Mr. Tudor, I truly admire your discipline and will power. We know what you are capable of, what you have and continue to do, molding and manipulating your targets’ minds like putty – turning their lives upside down inside out. Yet on this blog, you display the utmost control and decorum. How do you do it? And why? This forum could be a fuel frenzy for you. Yet you abstain.
Thank you Love. I have considerable control available to me. I regard the value which this blog and the interactions provide as something I wish to preserve rather than tarnish by turning it into a fuel frenzy. I also have the considerable benefit of doing as I please outside of this arena, which in turn means that I can exercise restraint and comply with the five rules here and ultimately reap the benefits of doing so. You might liken it somebody who is able to box in a ring to let out his aggression without the need to assault strangers, save my situation is reversed if you will.

▶ **Information supplied**
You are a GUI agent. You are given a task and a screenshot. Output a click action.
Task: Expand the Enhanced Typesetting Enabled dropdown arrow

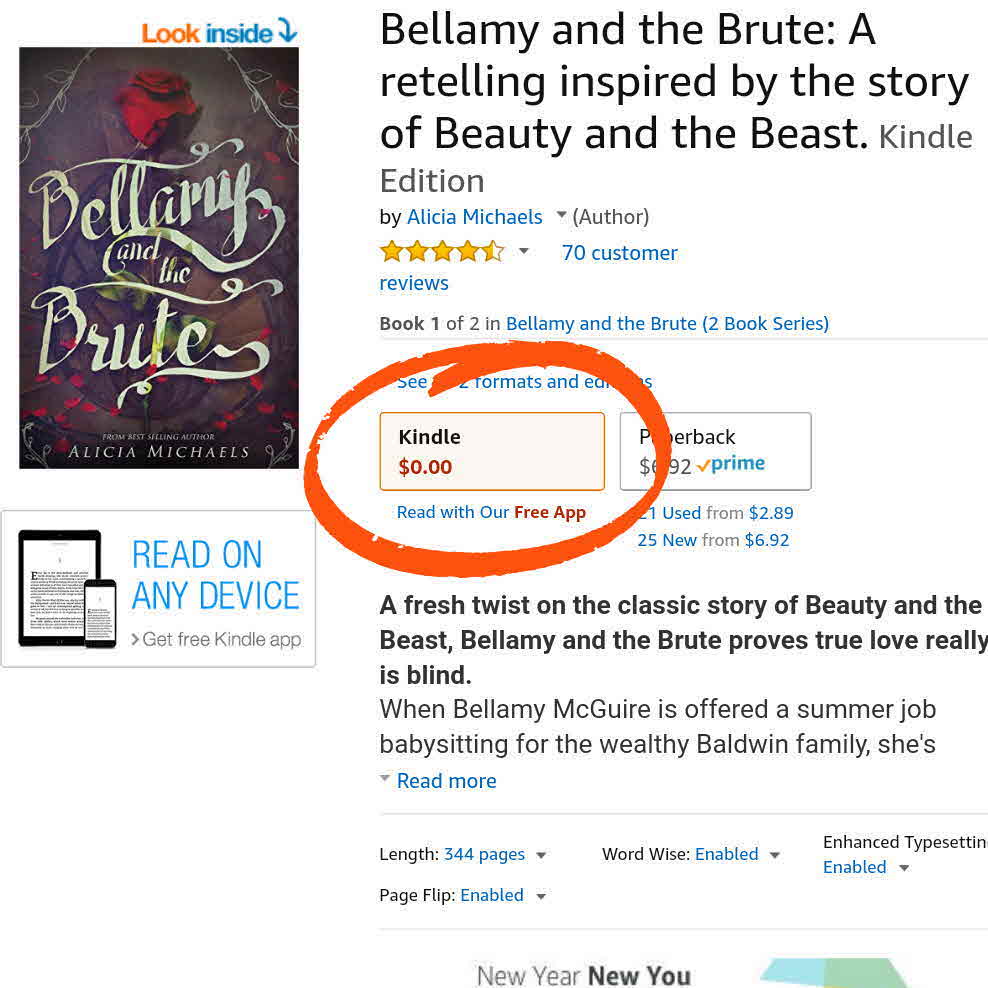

▶ **Your tasks**
a) List the qualities that the first comment in the blog exchange credits to Mr. Tudor.
b) Extend the blog exchange about restraint, picking up right after its final sentence.

▶ **Answers for the exercise**
a) Discipline, will power, control, decorum

b)
And the goal of this is to provoke a response right? Good or bad. It makes you feel omnipotent over us vulnerable weaklings. In your world view. I still struggle with this because for the longest time that I would try to reason and be accommodating and fair in listening to their side, I view as one of my strengths in being loyal. You think you’re winning something over us and you’re winning at creating chaos and misery, yet feeling powerful. So many times these types of conversations would follow a nice time or pleasant exchange and clueless that i must have “wounded” in an instant the biting iciness would return.
Speaking personally, I felt some symptoms that are associated with BPD (though I am not diagnosed with BPD) when I was in the relationship with my ex who has undiagnosed NPD. This was my first tip off, actually. This is when I sought help and started researching more…I had a gut feeling at this point what was going on, though needed confirmation, as I doubted my instincts.
HG, are you still accepting scripts of personal accounts of how we discovered what was going on? This just kind of brought that back and I have more time this weekend to ponder this. Just curious or if you already have all the scripts you need. Either way, it will be therapeutic for me.
Which post is it that has where we send it? I feel like you write so prolifically that it may be miles back in the blog. Promise to keep my submission pithy 🙂
Yes, crazy making. It was too much for me too, snow. I had to leave or my mind would leave me.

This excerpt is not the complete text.